O ministro alemão das finanças, Schauble, disse que "as políticas definidas por Bruxelas (que modéstia!), as reformas duras estão a dar frutos (quais? a quem?), têm de ser mantidas e não há alternativas." "As novas eleições não vão alterar os compromissos que temos com o governo grego. Qualquer novo governo tem de manter os compromissos assumidos pelos antecessores."
Os nazis não pensavam de outra forma relativamente ao resto da Europa, só que a hipocrisia era menor. Não escondiam ao que iam. Na iminência da libertação de Paris, a questão colocada pelo Alto Comando nazi foi: "Paris já está a arder?" A versão atual de Paris a arder para que a "Alemanha" triunfe é a austeridade, o fogo lento que consume económica e socialmente os povos.
Na Grécia, como em Portugal e por toda a UE, a "ajuda" e os "frutos" de que falava Shauble, estão envenenados, traduziu-se em mais miséria, desemprego, recessão económica, degradação das condições sociais e como vemos a instauração do neofascismo liberal. Simultaneamente, as instituições passaram a exercer um controlo desmedido sobre as políticas nacionais impondo um Estado hiperautoritário, designadamente uma estrutura de vigilância e punição anti-laboral e anti-social.
A democracia na UE tornou-se meramente formal com tratados que impõem à revelia dos povos as políticas neoliberais, fechando as portas às opções dos povos. A democracia como acto de participação e decisão coletiva deixa de ser necessária face à transformação da econometria neoliberal em ideologia. Cliques de "sábios", como os provenientes dos grandes grupos financeiros, decidem "o que é melhor para nós", o povo, tal como no fascismo"
Daniel Vaz de Carvalho
Cabe a todos e a cada um de nós não permitir que esta situação se mantenha
De
O José está a falar sozinho há algum tempo. Mas pode continuar, se quiser.
Quem diz mudança, nestes tempos de enganos, diz voltar ao mesmo:
- despesa pública e papas e bolos a tudo que se proclame coitadinho!

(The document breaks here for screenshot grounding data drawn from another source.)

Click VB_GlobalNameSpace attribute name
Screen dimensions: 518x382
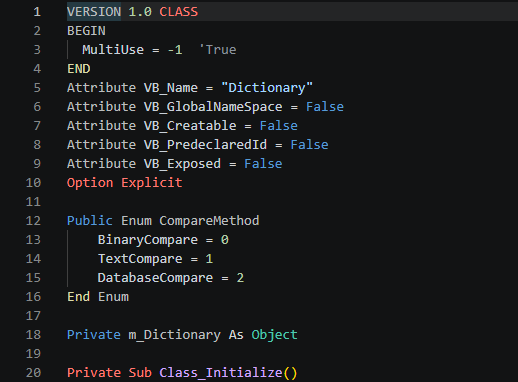(213, 107)
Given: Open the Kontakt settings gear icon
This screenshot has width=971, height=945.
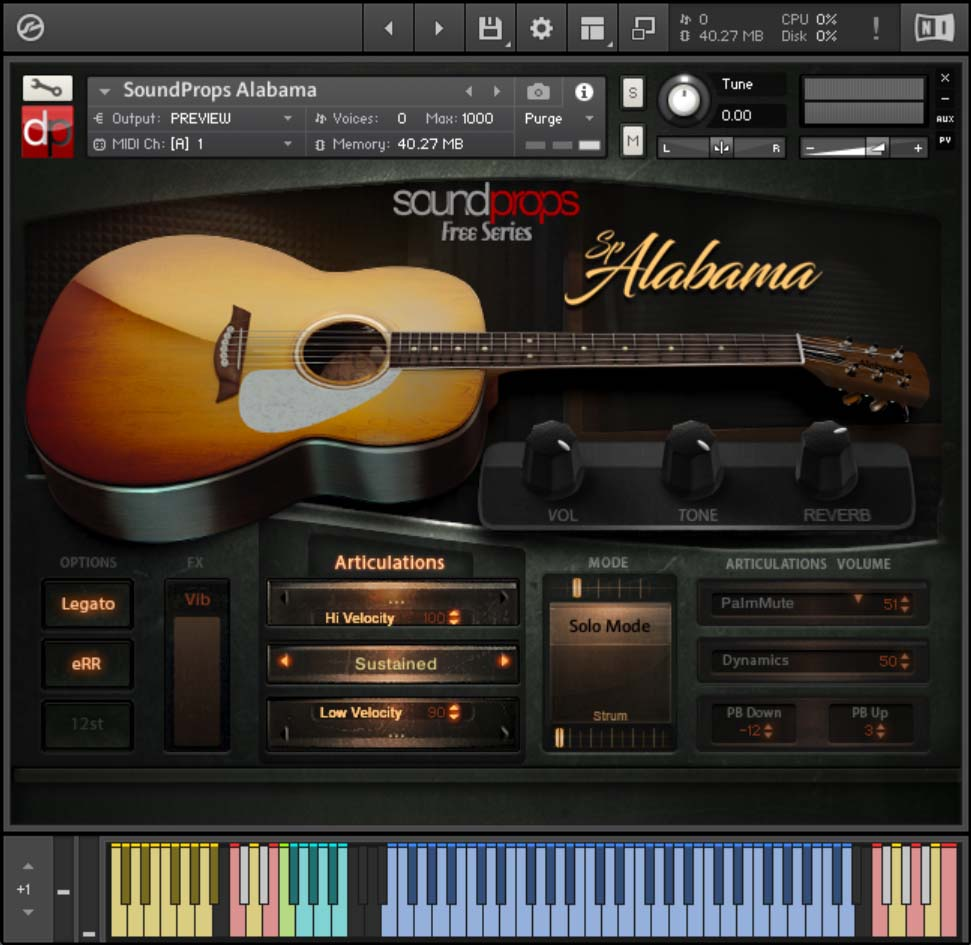Looking at the screenshot, I should pyautogui.click(x=541, y=29).
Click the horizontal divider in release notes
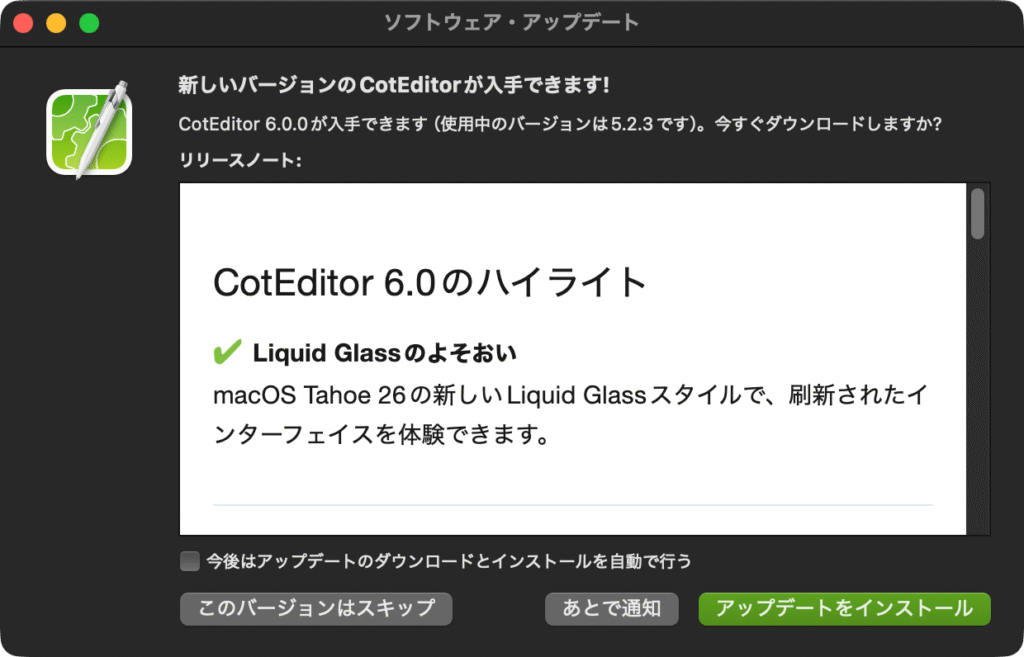Screen dimensions: 1024x657 573,505
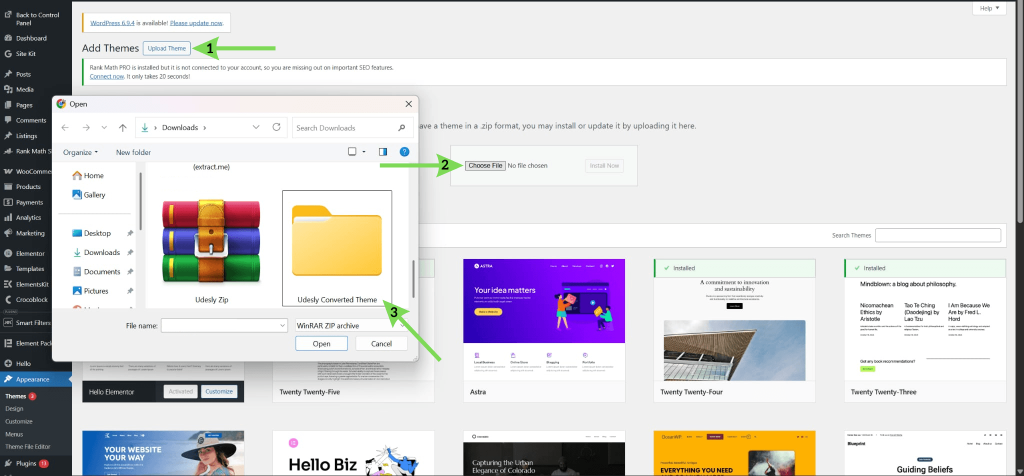Open the file dialog help icon
The image size is (1024, 476).
click(x=404, y=151)
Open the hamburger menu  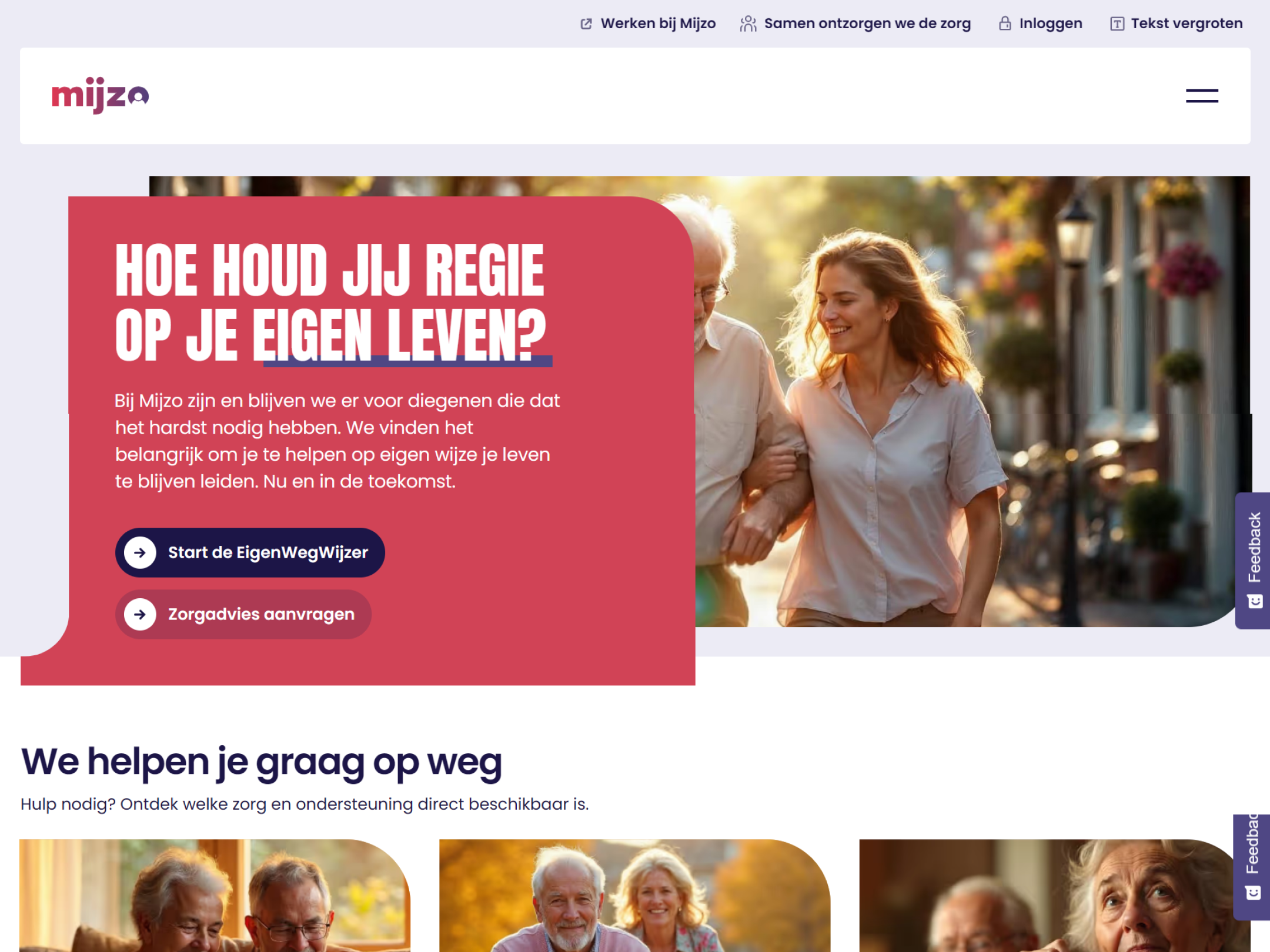pyautogui.click(x=1201, y=96)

De vez em quando balbuceiam investimento mas,asfaltado e cimentado que está o país, logo clamam impostos e deveres para cima do investidor que será privado e como tal suspeito das piores vilanias.
Sempre há a educação e a investigação para justificar o reforço orçamental e enfeitar o país de massa cinzenta indigente e improdutiva; trabalho, sacrifício e empreendedorismo são anátemas que ofendem a noção de felicidade democraticamente proclamada em programas políticos de grande elevação cívica e textos legais inquestionáveis.
Parece que o Nuno Teles não está sozinho na análise.
"Ministro das Finanças alemão diz que Atenas não precisa de perdão de dívida"
O ministro das Finanças alemão defendeu hoje que a Grécia não precisa atualmente de um perdão da dívida, porque beneficia de empréstimos europeus sem juros até 2020.
http://sicnoticias.sapo.pt/economia/2015-01-27-Ministro-das-Financas-alemao-diz-que-Atenas-nao-precisa-de-perdao-de-divida
Esta é uma análise realista. Eu felicito o Nuno Teles pela sua lucidez. Quando a Merkel e o direcório de poder da União Europeia ameaçam a Grécia não podemos travar essas ameaças falando grosso e esperando que isto se revolva aos berros como muitos querem fazer. Há que entender com objectividade que armas o directório federalista europeu possui e estar preparado para enfrentar a guerra económica e financeira que está em cima da mesa. De facto a questão da saída do euro é uma questão chave e quem não quer encará-la está a enterrar a cabeça na areia.